Nella programmazione, attraverso la quale l’università accede ad una parte dei fondi ministeriali, è prevista anche l’apertura di una nuova aula informatica a ingegneria. Abbiamo richiesto che venissero sistemate anche le attrezzature già presenti spesso obsolete o mal funzionanti. Inoltre, nella programmazione era previsto un potenziamento dell’erasmus, aumentando il numero e la quota stessa delle borse. Abbiamo chiesto e ottenuto che oltre a questo fosse reso più efficiente lo sportello erasmus, che fosse eliminata la preiscrizione e soprattutto che fossero fornite agli studenti informazioni molto più chiare sugli esami che si possono sostenere già da prima della compilazione del learning agreement.

Abbiamo anche chiesto che la piattaforma moodle fosse migliorata e resa adatta ad essere l’unica piattaforma per la didattica, con tutte le informazioni sugli insegnanti, oltre che contenitore per l’e-learning: questo lavoro è stato rimandato al Centro Servizi Informatici, dove continueremo a portare le proposte degli studenti attraverso il rappresentante eletto.

  • Nuovo Regolamento Studenti

E’ stato approvato il nuovo Regolamento Studenti, che disciplina tutti gli aspetti amministrativi che riguardano gli studenti. Questo sarà accessibile dal sito d’Ateneo e non introduce variazioni alla condizione studentesca perché raccoglie le delibere degli organi d’Ateneo su questi argomenti. Ci siamo preoccupati che fosse rispettata la carta dei Diritti degli Studenti e abbiamo bloccato la proposta di impedire di fare esami a chi non in regola con il pagamento delle more.

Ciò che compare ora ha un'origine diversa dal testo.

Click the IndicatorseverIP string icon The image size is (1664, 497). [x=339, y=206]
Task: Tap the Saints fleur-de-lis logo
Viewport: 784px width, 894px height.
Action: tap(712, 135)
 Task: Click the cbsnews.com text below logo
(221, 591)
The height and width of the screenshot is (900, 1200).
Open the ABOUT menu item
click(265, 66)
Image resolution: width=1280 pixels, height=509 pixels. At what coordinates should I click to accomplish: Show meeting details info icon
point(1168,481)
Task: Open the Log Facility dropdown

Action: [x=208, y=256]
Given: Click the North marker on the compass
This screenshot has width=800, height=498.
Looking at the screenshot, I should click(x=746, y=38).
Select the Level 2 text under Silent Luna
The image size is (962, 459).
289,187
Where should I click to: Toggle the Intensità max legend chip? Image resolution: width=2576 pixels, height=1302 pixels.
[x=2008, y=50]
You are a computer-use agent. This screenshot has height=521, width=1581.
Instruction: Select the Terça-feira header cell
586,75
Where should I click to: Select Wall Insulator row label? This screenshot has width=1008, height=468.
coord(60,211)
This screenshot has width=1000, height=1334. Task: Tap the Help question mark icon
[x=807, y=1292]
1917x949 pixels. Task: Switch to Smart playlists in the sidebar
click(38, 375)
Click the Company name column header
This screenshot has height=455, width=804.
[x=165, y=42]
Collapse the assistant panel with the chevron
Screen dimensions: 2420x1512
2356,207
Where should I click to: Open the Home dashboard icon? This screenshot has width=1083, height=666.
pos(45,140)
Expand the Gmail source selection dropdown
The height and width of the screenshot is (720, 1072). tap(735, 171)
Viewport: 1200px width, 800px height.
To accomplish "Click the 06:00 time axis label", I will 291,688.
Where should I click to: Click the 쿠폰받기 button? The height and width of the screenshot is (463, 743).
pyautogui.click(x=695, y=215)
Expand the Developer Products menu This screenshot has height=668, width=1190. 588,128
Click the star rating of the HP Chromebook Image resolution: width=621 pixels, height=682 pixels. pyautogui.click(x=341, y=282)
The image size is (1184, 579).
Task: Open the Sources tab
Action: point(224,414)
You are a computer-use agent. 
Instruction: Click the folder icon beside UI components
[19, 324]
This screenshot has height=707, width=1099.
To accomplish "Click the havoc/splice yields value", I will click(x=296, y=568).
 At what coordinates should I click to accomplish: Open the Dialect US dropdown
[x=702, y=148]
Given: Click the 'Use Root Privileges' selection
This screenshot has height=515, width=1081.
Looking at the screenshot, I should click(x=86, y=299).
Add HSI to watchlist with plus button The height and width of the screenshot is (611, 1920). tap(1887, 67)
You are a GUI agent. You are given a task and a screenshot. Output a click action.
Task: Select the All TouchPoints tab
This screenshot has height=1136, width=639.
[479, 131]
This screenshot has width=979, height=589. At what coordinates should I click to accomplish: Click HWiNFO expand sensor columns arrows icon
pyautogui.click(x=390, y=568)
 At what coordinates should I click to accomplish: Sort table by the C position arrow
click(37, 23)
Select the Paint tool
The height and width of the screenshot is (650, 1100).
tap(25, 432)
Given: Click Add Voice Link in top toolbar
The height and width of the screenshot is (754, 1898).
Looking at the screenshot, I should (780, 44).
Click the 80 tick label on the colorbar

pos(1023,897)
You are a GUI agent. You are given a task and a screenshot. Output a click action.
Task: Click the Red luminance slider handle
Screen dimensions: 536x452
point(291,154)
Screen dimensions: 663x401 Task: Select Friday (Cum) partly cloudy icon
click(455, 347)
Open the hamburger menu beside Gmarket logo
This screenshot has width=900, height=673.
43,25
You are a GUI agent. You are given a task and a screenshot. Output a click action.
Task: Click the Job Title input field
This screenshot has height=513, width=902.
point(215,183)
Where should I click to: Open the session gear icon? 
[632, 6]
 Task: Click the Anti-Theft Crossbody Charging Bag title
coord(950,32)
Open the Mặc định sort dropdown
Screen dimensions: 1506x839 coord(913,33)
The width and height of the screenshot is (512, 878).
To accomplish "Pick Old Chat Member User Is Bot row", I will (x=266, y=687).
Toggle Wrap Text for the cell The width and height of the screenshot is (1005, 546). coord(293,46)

  • Altri argomenti affrontati.

È stato approvato il regolamento per il bando del tutorato del prossimo anno, senza variazioni rispetto al passato. Abbiamo però chiesto e ottenuto che i tutor prendano incarico precedentemente all’inizio delle lezioni del primo ciclo.

È infine in previsione l’acquisto del palazzo del rettorato per ora inagibile, visto che la provincia, ente proprietario, non ha alcuna intenzione di ristrutturarlo. Nel frattempo è stato individuato come nuova sede temporanea per il rettorato e gli sportelli per gli studenti (tasse, tutorato, erasmus, ecc…) tre piani del palazzo dell’ex banca marche, nei pressi di Piazza Roma.

Abbiamo portato all’attenzione del CdA la chiusura degli studentati dal 31 luglio che l’ERSU ha intenzione di ristrutturare. Il Rettore si è impegnato ad occuparsi della questione e trovare una soluzione per permettere a tutti gli studenti borsisti di seguire le attività didattiche previste per il mese di Settembre senza nessuna spesa aggiuntiva.

A causa del più volte prolungato commissariamento del Consiglio di Amministrazione dell’Ente la rappresentanza studentesca è esclusa dai processi decisionali, di conseguenza né il Rappresentante degli Studenti all’ERSU né gli studenti direttamente interessati sono stati informati in anticipo. Anche il tema della riforma ERSU è stato affrontato tra le comunicazioni degli organi, dove il rettore ha riportato di un incontro con l’Assessore Bravi, in cui ha ribadito la propria contrarietà alla riforma proposta dalla giunta, che metterebbe in difficoltà le università e gli studenti.